然后,在699行,__bio_map_user_iov()函数返回,返回的就是bio.紧接着,bio_map_user_iov()和bio_map_user()也先后返回,返回值也都是这个bio.我们于是回到了__blk_rq_map_user()中.

不过,我们刚才也看到了,bio是有了,bio和pages也有了暧昧关系,bio和user buffer也有了暧昧关系,可是这就够了吗?很显然bio还应该和request建立关系吧,没加入到request中的bio可不是有用的bio,request和bio之间的关系如下图所示:

完成这项工作的就是2373行调用的blk_rq_bio_prep()函数,来自block/ll_rw_blk.c:

3669 void blk_rq_bio_prep(request_queue_t *q, struct request *rq, struct bio *bio)

3670 {

3671 /* first two bits are identical in rq->cmd_flags and bio->bi_rw */

3672 rq->cmd_flags |= (bio->bi_rw & 3);

3673

3674 rq->nr_phys_segments = bio_phys_segments(q, bio);

3675 rq->nr_hw_segments = bio_hw_segments(q, bio);

3676 rq->current_nr_sectors = bio_cur_sectors(bio);

3677 rq->hard_cur_sectors = rq->current_nr_sectors;

3678 rq->hard_nr_sectors = rq->nr_sectors = bio_sectors(bio);

3679 rq->buffer = bio_data(bio);

3680 rq->data_len = bio->bi_size;

3681

3682 rq->bio = rq->biotail = bio;

3683 }

到这里bio正式嫁入rq.

回到__blk_rq_map_user(),也该返回了,2384行,返回的是bio->bi_size.刚才说过了,这个就是用户空间传过来那个user buffer的长度.

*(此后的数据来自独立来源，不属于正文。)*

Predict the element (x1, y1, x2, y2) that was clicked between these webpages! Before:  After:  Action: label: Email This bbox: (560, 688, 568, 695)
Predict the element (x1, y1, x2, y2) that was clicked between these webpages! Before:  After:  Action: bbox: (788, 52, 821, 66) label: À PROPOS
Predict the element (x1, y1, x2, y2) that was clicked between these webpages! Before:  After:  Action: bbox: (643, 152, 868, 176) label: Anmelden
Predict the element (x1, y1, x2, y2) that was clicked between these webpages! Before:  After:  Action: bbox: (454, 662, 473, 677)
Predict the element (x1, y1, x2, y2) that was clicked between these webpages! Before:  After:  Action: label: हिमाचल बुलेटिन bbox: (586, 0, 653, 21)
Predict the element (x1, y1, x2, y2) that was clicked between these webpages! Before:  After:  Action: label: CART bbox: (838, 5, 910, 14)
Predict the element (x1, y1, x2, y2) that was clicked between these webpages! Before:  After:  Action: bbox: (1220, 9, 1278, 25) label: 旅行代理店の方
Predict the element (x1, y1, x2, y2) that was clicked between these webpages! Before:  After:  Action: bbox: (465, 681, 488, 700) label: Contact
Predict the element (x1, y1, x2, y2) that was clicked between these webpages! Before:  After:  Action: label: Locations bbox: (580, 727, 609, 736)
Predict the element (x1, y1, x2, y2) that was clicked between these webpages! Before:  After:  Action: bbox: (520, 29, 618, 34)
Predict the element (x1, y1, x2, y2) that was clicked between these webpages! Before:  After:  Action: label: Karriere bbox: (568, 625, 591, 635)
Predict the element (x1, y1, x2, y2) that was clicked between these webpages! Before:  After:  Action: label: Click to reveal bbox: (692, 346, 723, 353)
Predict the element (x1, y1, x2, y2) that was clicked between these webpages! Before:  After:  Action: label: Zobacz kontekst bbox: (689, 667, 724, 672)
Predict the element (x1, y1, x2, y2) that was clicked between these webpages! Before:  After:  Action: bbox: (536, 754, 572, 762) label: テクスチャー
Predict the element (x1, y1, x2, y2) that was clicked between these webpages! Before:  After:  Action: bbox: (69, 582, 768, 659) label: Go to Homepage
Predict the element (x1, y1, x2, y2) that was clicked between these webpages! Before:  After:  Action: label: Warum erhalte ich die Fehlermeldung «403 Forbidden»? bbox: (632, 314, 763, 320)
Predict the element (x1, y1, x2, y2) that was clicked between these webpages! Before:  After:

而回到blk_rq_map_user()中,发现这个函数也该结束了,正常的话这个函数返回0.于是这个浩大的映射工程就算是结束了.然而网友”贱男村村长”提出质疑,这些个bio什么时候被用到的?当时在讲scsi命令的时候好像没怎么说起?其实当时在讲scsi命令的时候,有这么一个函数,scsi_setup_blk_pc_cmnd,这个函数1104行就是判断req->bio是否为NULL,如果不为NULL,则会对它进行相应的处理,一个叫做scsi_init_io()的函数会被调用,会建立一个scatter-gather数组来和这个bio中的向量bi_io_vec相对应.